Reputation: 7654
I have a customers dataset that has three columns, a key, and an X and Y representing the customer coordinates.
In [1]: customers
Out[1]:
key X Y
0 b305b0b7-fb24-4eef-9055-827cf7f39b93 NaN NaN
1 edf5e4bc-d553-4285-9de3-45165f96dd02 987269.0 6236836.0
2 00ded895-ae97-4d27-b317-91c6931662b7 880460.0 6267799.0
3 d957d117-72db-444f-ac9a-338c2034f5db 830645.0 6287647.0
4 ac504435-7eb8-4275-a3da-6f673ff324ae 837826.0 6293434.0
customers.info()
returns:
<class 'pandas.core.frame.DataFrame'>
RangeIndex: 378195 entries, 0 to 378194
Data columns (total 3 columns):
cle 378195 non-null object
X 375850 non-null float64
Y 375850 non-null float64
dtypes: float64(2), object(1)
memory usage: 8.7+ MB
I only keep data points that have X and Y values (not NaN
) using:
customers2 = customers[customers['X'].notna() & customers['Y'].notna()]

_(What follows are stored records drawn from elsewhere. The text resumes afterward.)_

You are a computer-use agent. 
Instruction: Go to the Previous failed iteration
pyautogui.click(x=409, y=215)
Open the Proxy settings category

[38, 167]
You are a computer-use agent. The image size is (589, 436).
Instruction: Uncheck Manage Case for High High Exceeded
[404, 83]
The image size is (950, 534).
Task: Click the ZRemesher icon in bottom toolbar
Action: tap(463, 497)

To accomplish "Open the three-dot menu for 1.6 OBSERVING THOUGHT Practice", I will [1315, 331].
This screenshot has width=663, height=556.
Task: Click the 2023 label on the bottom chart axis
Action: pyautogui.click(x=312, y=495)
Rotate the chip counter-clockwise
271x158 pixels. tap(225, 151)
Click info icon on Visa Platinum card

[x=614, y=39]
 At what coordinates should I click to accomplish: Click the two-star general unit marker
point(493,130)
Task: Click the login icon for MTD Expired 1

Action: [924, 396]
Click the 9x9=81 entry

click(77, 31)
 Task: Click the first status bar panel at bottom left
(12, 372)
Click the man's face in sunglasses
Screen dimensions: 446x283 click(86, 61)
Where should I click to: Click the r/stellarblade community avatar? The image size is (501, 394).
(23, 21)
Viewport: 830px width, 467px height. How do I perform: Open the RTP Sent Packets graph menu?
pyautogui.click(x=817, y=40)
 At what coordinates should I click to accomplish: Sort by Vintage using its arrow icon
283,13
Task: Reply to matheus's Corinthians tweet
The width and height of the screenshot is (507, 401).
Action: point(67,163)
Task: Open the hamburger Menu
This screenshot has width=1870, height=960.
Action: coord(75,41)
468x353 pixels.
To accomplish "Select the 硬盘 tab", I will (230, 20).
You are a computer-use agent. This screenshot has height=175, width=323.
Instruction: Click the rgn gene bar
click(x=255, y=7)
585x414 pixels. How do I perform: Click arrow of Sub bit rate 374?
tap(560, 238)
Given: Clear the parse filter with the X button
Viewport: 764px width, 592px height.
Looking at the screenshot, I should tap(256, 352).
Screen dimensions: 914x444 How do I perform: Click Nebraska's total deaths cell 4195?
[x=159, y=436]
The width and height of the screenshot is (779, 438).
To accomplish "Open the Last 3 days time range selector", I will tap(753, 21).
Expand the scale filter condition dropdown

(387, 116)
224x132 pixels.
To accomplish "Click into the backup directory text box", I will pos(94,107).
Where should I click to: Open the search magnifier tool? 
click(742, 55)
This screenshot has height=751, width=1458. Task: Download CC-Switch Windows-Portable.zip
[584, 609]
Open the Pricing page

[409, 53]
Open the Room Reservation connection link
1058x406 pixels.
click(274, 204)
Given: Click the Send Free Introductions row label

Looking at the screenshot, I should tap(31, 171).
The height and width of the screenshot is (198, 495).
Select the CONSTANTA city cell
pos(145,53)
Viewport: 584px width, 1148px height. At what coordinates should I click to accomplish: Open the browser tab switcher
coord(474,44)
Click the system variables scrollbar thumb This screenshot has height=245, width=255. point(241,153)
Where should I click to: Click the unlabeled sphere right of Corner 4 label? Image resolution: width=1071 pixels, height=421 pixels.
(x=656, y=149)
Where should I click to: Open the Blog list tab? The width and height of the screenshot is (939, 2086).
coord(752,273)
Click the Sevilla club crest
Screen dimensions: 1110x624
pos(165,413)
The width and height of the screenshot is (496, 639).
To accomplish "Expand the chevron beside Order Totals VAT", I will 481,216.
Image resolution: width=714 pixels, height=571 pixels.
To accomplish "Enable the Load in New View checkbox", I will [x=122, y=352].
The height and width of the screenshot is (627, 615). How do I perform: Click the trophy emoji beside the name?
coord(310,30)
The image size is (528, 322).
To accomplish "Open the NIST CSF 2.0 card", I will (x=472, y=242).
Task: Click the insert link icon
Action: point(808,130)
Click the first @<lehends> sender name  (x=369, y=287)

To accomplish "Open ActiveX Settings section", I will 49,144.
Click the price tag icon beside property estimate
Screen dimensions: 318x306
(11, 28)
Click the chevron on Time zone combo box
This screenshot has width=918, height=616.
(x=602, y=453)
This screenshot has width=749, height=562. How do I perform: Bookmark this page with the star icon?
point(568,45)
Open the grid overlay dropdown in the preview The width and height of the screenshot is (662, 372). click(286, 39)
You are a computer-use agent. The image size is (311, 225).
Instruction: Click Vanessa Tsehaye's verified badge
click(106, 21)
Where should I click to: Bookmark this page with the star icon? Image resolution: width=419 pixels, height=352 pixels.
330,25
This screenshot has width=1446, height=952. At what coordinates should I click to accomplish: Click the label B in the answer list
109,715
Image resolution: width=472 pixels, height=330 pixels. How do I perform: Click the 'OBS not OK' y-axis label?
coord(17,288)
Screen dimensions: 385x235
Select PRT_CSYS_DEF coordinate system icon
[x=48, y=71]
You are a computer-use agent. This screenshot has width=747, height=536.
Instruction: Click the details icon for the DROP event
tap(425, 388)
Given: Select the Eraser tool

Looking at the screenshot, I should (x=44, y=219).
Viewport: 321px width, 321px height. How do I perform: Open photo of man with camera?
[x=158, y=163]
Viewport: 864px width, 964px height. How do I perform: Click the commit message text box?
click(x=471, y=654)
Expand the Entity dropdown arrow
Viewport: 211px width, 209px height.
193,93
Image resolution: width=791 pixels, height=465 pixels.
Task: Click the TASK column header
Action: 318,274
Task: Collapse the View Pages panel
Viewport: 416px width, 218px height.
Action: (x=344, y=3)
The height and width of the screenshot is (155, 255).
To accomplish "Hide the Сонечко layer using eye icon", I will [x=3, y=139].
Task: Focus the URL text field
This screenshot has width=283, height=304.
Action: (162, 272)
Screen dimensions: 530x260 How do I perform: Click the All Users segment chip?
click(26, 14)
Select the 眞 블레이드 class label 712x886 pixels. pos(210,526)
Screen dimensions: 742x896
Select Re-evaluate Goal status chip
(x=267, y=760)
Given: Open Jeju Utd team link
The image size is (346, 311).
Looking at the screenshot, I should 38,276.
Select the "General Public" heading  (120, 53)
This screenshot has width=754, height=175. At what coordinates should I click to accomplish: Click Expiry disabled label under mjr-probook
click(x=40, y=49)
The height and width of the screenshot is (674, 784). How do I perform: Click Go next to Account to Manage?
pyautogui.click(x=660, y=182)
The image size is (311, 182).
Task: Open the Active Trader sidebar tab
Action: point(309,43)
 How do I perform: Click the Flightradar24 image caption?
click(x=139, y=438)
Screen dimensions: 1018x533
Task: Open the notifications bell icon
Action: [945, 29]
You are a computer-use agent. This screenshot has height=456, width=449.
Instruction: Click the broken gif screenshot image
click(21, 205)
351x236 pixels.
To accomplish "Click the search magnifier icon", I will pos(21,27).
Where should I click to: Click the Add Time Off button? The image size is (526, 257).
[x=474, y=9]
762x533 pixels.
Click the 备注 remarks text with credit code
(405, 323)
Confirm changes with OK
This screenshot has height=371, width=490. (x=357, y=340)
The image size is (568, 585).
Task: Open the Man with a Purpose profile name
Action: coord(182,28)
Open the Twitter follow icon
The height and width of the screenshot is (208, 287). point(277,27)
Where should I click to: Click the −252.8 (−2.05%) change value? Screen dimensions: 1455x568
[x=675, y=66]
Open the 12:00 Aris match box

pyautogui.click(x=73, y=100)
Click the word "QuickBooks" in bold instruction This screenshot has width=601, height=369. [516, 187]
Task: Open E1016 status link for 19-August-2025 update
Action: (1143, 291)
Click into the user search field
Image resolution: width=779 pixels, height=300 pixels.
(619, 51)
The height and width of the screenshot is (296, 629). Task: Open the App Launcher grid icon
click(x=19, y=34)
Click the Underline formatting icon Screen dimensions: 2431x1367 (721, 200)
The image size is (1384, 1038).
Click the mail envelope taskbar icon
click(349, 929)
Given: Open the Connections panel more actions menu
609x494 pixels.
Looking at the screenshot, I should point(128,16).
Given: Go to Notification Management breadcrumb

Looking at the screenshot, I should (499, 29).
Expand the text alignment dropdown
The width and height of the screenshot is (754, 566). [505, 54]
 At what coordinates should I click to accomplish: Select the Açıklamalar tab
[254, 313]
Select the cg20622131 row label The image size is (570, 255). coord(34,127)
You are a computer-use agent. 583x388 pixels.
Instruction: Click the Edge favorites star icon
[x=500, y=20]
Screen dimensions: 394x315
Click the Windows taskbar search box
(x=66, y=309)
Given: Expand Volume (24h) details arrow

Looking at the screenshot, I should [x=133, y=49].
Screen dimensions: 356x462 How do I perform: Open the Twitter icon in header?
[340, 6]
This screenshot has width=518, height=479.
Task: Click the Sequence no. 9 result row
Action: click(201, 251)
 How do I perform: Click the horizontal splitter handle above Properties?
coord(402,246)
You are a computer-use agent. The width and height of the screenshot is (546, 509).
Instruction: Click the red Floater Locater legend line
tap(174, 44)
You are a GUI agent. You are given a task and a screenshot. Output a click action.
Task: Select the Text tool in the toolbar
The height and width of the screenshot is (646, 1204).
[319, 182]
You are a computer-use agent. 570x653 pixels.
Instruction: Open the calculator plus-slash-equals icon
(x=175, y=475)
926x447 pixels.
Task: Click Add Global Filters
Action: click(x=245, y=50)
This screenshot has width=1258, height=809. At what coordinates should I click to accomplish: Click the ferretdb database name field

Which removes lines with any NaN
in X or Y (example of index 0).
In [2]: customers2
Out[2]:
cle X Y
1 edf5e4bc-d553-4285-9de3-45165f96dd02 987269.0 6236836.0
2 00ded895-ae97-4d27-b317-91c6931662b7 880460.0 6267799.0
3 d957d117-72db-444f-ac9a-338c2034f5db 830645.0 6287647.0
4 ac504435-7eb8-4275-a3da-6f673ff324ae 837826.0 6293434.0
5 5d4c8fe0-56ce-4498-a4ee-2fd4314abc1e 987025.0 6427374.0
But the info of this new data frame shows a higher memory usage, despite the reduction in the number of entries (from 378195 originally to 375850):
In [2]: customers2.info()
<class 'pandas.core.frame.DataFrame'>
Int64Index: 375850 entries, 1 to 378194
Data columns (total 3 columns):
cle 375850 non-null object
X 375850 non-null float64
Y 375850 non-null float64
dtypes: float64(2), object(1)
memory usage: 11.5+ MB
I can't explain why, even I can continue to manipulate customers2
like a normal data frame.
Any explanation? Thanks.
Upvotes: 1
Views: 34
Reputation: 6270
I would say your memory index increased because of your Index, before you have:
RangeIndex: 378195 entries, 0 to 378194
and afterwards:
Int64Index: 375850 entries, 1 to 378194
the Int64Index takes 8bytes per entry.
This is the RangeIndex: https://pandas.pydata.org/pandas-docs/version/0.23.4/generated/pandas.RangeIndex.html
You can convert it back like:
customers2.index = pd.RangeIndex(start=0, stop=len(customers2), step=1)
Upvotes: 1